The task:
Give back exactly the stretch of data below from the line holding "Get Screened-In Porch" through the line holding "Listado personal departamento (180, 1162)", both ends included, and leave the remaining lines out.

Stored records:
==================================================

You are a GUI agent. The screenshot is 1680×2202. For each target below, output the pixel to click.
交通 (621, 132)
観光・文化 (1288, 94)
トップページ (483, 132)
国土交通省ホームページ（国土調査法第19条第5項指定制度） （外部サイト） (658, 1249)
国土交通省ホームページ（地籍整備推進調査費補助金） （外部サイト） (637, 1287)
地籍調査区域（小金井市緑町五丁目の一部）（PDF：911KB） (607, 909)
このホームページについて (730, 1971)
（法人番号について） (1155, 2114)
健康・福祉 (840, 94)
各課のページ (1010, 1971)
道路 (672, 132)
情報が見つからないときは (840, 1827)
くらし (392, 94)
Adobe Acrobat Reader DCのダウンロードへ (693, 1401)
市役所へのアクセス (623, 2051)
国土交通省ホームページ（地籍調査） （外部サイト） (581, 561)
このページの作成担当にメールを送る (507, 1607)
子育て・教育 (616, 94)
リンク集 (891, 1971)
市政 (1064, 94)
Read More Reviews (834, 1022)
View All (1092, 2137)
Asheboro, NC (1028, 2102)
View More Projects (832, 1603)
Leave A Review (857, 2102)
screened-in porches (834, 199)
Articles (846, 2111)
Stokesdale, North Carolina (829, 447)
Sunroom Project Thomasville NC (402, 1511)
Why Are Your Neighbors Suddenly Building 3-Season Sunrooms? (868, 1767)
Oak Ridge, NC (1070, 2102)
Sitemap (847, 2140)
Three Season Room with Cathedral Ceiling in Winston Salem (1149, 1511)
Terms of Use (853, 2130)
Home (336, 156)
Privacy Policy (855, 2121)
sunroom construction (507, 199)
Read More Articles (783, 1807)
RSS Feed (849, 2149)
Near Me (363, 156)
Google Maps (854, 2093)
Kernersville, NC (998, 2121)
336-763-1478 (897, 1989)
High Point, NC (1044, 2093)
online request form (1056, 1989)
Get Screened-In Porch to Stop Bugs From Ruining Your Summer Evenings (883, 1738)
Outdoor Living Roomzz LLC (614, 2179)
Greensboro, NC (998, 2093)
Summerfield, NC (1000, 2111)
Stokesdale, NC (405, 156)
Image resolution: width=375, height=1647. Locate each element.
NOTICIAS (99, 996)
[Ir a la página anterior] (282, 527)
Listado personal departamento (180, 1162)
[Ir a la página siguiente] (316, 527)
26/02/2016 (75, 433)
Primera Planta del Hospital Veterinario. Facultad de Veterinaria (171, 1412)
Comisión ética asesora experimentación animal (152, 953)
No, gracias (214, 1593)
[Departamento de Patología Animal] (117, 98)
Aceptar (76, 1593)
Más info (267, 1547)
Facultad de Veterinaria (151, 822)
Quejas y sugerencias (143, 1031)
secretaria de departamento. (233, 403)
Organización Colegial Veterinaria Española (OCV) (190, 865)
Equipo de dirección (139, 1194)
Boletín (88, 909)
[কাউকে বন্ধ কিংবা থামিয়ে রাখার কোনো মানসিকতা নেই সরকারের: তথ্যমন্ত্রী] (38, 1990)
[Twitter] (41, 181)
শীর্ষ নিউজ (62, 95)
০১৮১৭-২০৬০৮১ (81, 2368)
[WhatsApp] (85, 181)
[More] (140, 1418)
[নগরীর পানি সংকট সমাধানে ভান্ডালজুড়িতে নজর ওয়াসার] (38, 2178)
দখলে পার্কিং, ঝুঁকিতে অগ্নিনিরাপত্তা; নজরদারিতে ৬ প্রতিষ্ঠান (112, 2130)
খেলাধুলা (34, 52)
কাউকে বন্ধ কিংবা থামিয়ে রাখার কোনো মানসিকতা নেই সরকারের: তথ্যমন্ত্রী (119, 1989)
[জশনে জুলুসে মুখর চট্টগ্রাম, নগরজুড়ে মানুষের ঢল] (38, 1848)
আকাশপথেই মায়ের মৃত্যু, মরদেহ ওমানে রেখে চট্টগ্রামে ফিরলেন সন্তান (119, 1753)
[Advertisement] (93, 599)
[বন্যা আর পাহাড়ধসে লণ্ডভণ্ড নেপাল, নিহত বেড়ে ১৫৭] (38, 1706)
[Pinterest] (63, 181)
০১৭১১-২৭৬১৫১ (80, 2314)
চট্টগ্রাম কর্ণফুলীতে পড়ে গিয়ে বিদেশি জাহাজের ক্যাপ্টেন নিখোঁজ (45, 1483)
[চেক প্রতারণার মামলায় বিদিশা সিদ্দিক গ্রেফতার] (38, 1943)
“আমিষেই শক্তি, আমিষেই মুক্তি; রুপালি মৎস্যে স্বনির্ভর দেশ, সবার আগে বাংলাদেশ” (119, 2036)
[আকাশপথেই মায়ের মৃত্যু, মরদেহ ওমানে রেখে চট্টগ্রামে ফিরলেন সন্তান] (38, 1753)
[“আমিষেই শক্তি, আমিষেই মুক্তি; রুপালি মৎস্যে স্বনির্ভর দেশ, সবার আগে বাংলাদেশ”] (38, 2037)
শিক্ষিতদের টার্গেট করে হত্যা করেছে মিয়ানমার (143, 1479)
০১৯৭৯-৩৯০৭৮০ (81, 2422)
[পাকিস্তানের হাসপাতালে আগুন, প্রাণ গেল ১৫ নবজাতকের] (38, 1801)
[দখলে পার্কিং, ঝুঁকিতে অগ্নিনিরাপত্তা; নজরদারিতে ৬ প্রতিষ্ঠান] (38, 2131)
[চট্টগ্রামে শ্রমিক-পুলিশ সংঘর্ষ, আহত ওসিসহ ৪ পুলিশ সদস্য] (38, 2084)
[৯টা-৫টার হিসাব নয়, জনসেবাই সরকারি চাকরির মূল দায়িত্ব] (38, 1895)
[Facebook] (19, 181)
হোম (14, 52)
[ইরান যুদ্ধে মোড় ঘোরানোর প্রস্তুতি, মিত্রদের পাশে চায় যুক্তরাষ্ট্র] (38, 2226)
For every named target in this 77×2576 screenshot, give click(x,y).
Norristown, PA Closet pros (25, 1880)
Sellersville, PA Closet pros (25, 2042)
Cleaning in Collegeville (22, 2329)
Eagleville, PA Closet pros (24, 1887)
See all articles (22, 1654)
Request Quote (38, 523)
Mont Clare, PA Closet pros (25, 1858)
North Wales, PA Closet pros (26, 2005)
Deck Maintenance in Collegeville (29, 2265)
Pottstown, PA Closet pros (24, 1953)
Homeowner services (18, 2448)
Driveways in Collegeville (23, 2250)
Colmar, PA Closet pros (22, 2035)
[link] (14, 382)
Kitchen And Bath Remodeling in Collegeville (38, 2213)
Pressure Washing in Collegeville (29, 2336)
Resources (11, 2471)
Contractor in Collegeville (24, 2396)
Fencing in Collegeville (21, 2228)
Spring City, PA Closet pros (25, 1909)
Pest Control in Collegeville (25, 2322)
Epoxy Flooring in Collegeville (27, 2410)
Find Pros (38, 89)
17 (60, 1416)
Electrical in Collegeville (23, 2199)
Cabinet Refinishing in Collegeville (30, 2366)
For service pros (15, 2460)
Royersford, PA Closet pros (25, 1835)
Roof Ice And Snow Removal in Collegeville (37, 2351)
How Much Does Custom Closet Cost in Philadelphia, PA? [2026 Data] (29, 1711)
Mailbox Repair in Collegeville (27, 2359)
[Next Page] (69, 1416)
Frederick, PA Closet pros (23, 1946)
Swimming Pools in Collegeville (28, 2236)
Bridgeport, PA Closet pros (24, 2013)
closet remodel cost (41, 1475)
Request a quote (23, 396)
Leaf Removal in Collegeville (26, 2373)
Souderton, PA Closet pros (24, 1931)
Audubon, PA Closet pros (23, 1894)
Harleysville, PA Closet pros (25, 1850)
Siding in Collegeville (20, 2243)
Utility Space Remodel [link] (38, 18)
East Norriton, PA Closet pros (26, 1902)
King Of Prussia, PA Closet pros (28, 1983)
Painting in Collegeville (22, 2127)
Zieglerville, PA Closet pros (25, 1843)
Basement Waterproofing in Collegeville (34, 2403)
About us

==================================================

Answer space:
Get Screened-In Porch to Stop Bugs From Ruining Your Summer Evenings (883, 1738)
Outdoor Living Roomzz LLC (614, 2179)
Greensboro, NC (998, 2093)
Summerfield, NC (1000, 2111)
Stokesdale, NC (405, 156)
Image resolution: width=375, height=1647. Locate each element.
NOTICIAS (99, 996)
[Ir a la página anterior] (282, 527)
Listado personal departamento (180, 1162)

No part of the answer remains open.